10 La Haskala, littéralement : « Éducation » est un mouvement de pensée juif du XVIIIe et XIXe siècle, fortement influencé par le mouvement des Lumières. Il se traduit essentiellement par une volonté d'intégration totale des communautés juives ashkénazes dans les sociétés européennes, minimisant leur particularisme culturel et formant une nation homogène avec les peuples indo-européens.
11 Sion est une des collines de Jérusalem. Elle personnifie la Terre Promise.
12 Le Messie est l’envoyé ultime de Dieu pour établir le Royaume de Dieu définitif. Chez lesJuifs, il n’est pas encore venu. Pour les chrétiens, il doit revenir. Il n’a pas fini le boulot.
13 Goyim est le pluriel de Goy.

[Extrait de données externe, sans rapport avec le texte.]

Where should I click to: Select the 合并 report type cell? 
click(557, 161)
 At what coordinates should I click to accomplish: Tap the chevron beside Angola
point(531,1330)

Un Goy est une personne qui n’a pas l’heur (bon ou mal, allez savoir) d’être né juif.
14 L’auteur s’amuse sur les métiers traditionnellement donnés aux juifs par les antisémites.
15 Appelés aussi phylactères. Constitués de deux petits boîtiers cubiques comprenant quatre passages bibliques et rattachés au bras et à la tête par des lanières de cuir.
16 La loi judaïque fait une obligation de prier trois fois par jour : le matin, l'après-midi et le soir (à la tombée de la nuit). Ces prières sont appelées : Cha'harit (prière du matin), Min'ha (prière de l'après-midi) et Arvit ou Maariv (prière du soir).
17 La parasha est le passage de la Bible que l’on lit chaque semaine.
18 Le Shabbat est le jour du repos. Le Dimanche des juifs.
19 Catastrophe : en hébreu, « Shoah ».